-- PROBLEM REQUIREMENTS --
Could you copy the lines below word for word, beginning at the line that contains "Tipp der Woche (125, 451)" and stopping after the line that contains "Upozornenie - ŽSR, Elektrifikácia", with both of those included? Leave the pictures out of your answer.

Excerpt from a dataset
━━━━━━━━━━━━━━━━━━━━━━━━━━━━━━
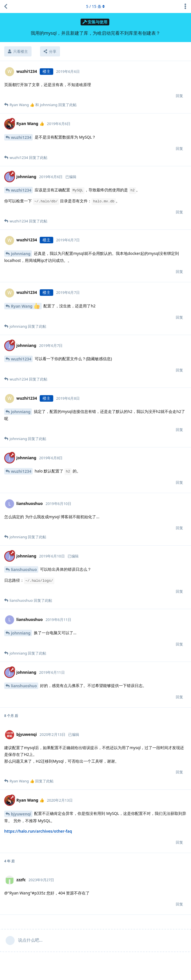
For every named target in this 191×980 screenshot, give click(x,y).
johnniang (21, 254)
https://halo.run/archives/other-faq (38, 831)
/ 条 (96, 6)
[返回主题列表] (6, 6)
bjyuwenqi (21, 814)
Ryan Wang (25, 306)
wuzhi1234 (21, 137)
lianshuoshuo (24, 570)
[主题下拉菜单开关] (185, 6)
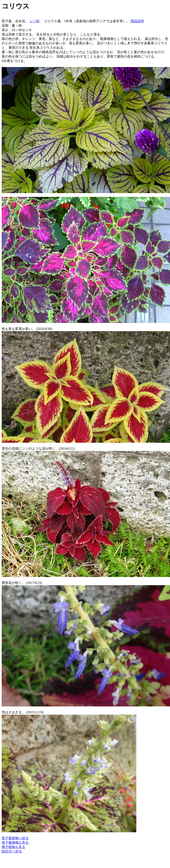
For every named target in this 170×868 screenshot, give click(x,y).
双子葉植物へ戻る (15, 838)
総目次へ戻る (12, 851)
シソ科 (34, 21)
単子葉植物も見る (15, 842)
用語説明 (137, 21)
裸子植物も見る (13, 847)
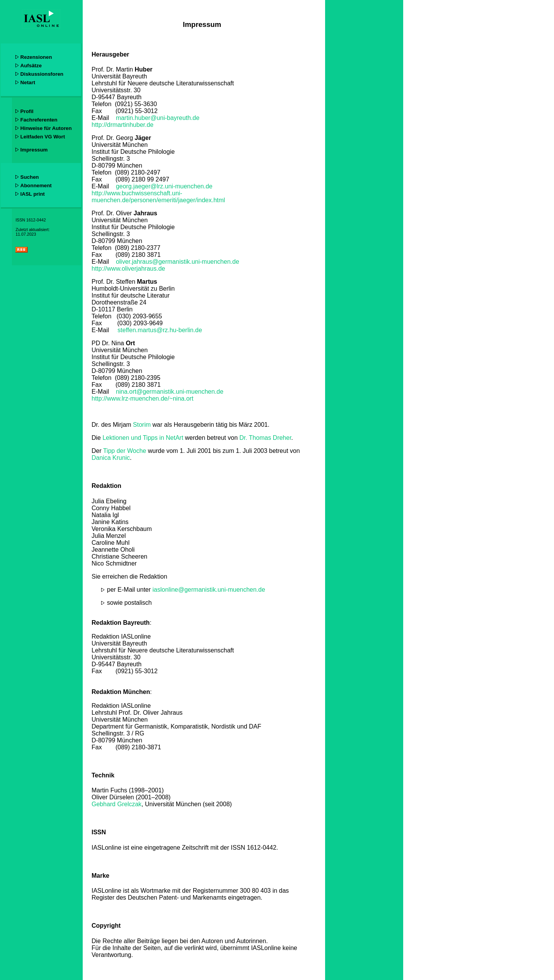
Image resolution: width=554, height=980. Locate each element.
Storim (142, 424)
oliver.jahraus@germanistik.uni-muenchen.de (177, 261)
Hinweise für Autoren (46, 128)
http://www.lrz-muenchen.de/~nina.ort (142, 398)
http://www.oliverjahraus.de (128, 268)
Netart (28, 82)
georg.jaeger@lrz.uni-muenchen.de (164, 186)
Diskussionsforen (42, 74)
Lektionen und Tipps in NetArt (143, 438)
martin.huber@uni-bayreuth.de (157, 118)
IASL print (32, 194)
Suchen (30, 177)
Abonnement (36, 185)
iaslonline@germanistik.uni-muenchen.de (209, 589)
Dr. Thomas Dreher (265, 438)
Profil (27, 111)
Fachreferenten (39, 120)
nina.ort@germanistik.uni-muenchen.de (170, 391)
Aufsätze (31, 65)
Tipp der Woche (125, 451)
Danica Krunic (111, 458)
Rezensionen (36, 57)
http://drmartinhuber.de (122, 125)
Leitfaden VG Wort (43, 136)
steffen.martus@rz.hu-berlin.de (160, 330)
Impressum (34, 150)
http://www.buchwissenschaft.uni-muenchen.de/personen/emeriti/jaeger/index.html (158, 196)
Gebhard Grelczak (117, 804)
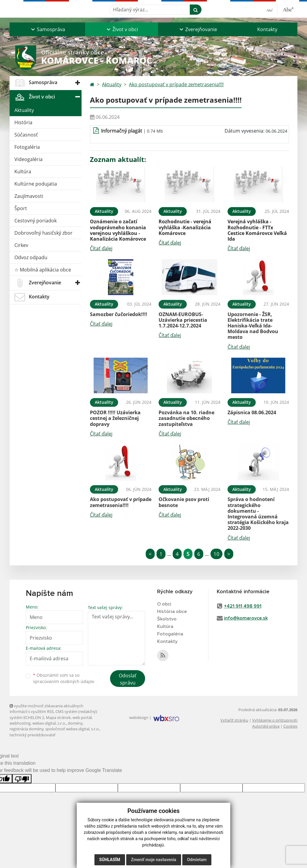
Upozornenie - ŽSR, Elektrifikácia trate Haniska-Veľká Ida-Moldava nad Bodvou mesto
━━━━━━━━━━━━━━━━━━━━━━━━━━━━━━
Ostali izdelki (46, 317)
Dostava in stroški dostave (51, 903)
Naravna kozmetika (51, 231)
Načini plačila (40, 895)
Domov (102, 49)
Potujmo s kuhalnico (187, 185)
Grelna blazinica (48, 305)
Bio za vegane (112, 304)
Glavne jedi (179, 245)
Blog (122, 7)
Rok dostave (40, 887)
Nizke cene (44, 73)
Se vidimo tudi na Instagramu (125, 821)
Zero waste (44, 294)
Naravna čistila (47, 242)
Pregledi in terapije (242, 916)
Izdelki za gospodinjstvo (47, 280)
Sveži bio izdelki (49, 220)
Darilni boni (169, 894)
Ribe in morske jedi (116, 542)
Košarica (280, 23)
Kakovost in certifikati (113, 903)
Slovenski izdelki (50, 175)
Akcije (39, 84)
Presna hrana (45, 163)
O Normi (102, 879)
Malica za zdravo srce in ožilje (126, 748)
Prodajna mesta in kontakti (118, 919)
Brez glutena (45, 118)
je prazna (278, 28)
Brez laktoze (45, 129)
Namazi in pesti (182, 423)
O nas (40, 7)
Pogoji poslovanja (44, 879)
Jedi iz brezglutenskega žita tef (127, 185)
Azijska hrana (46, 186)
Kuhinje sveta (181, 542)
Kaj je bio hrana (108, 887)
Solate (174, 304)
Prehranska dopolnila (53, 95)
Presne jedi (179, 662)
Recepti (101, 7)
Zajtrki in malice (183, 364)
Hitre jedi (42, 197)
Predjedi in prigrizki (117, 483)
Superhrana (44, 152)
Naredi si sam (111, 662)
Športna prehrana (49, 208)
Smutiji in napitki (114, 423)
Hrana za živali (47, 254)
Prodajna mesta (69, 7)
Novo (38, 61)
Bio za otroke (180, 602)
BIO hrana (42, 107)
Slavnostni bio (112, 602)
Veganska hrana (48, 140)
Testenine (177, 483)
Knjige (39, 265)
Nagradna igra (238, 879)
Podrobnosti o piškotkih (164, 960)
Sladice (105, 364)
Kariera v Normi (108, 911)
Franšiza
━━━━━━━━━━━━━━━━━━━━━━━━━━━━━━
-- CORRECT RESPONSE --
Tipp der Woche (125, 451)
Danica Krunic (111, 458)
Rezensionen (36, 57)
http://drmartinhuber.de (122, 125)
Leitfaden VG Wort (43, 136)
steffen.martus@rz.hu-berlin.de (160, 330)
Impressum (34, 150)
http://www.buchwissenschaft.uni-muenchen.de/personen/emeriti/jaeger/index.html (158, 196)
Gebhard Grelczak (117, 804)
Upozornenie - ŽSR, Elektrifikácia trate Haniska-Veľká Ida-Moldava nad Bodvou mesto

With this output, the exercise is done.